Bright yellow fluorescent N-doped Ti3C2 MXene quantum dots as an “on/off/on” nanoprobe for selective As3+ ion detection

Abstract

Ti₃C₂ MXene quantum dots (MQDs) are considered to be an emerging nanomaterial in recent times, but the majority of MQDs exhibit limited emission properties in the blue-light region. Longer-wavelength emissive quantum dots are highly desirable in terms of various biological aspects including deep tissue penetration, superior signal-to-noise ratio, reduced radiation damage, etc. In this study, bright yellow fluorescent nitrogen-doped MQDs (N-MQDs) were successfully prepared using a one-pot hydrothermal method. The synthesized N-MQDs showed maximum emission at 570 nm upon excitation at a wavelength of 420 nm, with an optimum fluorescence quantum yield of 13.8%. Interestingly, the emission of the N-MQDs was significantly quenched upon the addition of As³⁺ ions. A mechanistic investigation revealed that static quenching was involved in the decrease in the fluorescence via the formation of a non-fluorescent complex due to the interaction of the functional groups of the N-MQDs and As³⁺. The quenched fluorescence was surprisingly recovered upon treatment of the complex with 2-amino-6-methoxybenzothiazole (MBTZ).

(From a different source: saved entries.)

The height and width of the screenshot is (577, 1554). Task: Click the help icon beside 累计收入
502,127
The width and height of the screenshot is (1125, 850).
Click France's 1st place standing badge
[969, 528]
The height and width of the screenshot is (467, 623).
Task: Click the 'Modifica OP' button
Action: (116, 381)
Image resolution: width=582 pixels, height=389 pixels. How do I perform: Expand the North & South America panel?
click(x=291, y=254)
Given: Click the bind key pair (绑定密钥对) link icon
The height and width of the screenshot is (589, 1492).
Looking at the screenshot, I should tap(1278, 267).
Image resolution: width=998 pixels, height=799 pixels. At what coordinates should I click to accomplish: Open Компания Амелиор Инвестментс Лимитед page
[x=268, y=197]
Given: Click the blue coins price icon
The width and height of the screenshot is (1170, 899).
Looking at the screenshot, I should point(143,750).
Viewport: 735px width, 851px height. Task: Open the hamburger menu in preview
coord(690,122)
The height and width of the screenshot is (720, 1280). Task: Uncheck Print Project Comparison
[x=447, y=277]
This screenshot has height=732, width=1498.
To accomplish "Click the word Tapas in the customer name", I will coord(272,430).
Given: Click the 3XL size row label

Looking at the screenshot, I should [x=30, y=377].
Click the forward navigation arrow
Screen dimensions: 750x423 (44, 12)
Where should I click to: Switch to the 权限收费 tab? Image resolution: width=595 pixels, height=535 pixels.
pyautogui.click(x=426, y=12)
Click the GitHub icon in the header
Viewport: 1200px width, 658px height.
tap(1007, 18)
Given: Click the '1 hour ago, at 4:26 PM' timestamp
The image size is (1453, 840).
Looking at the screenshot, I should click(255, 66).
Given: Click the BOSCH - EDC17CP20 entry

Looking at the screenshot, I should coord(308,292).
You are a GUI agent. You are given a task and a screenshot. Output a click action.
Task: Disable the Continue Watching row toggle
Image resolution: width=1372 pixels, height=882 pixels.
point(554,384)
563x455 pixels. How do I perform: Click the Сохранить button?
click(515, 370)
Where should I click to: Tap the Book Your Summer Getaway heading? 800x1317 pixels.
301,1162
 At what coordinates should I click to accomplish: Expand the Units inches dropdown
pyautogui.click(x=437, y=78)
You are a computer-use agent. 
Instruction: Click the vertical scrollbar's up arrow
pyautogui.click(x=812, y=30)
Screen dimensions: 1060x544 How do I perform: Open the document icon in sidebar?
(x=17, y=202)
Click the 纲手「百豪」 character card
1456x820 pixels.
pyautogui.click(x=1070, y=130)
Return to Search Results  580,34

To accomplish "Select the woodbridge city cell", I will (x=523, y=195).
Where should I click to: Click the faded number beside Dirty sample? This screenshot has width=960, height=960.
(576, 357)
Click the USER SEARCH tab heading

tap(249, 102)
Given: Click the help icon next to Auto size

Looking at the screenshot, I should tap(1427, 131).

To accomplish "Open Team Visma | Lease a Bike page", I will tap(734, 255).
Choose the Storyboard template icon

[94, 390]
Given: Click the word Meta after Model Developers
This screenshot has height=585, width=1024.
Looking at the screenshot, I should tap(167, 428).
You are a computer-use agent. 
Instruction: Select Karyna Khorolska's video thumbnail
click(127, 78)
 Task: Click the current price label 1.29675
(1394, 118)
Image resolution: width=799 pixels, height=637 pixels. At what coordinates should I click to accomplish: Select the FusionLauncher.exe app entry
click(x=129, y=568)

The strong interaction of MBTZ with As³⁺ led to the detachment of the quencher from the N-MQDs, resulting in fluorescence recovery. The re-appearance of the functional groups of the N-MQDs after the addition of MBTZ was confirmed via spectroscopic study. Thus, the fluorescence “on/off/on” phenomenon of the N-MQDs nanoprobe was utilised for the instantaneous detection of As³⁺ and MBTZ. The limit of detection values were calculated to be 30 nM and 0.44 μM with a good linearity for As³⁺ and MBTZ, respectively. In addition, a solid sensor has been fabricated to recognize As³⁺ in wastewater, revealing its potential for on-site application in the near future.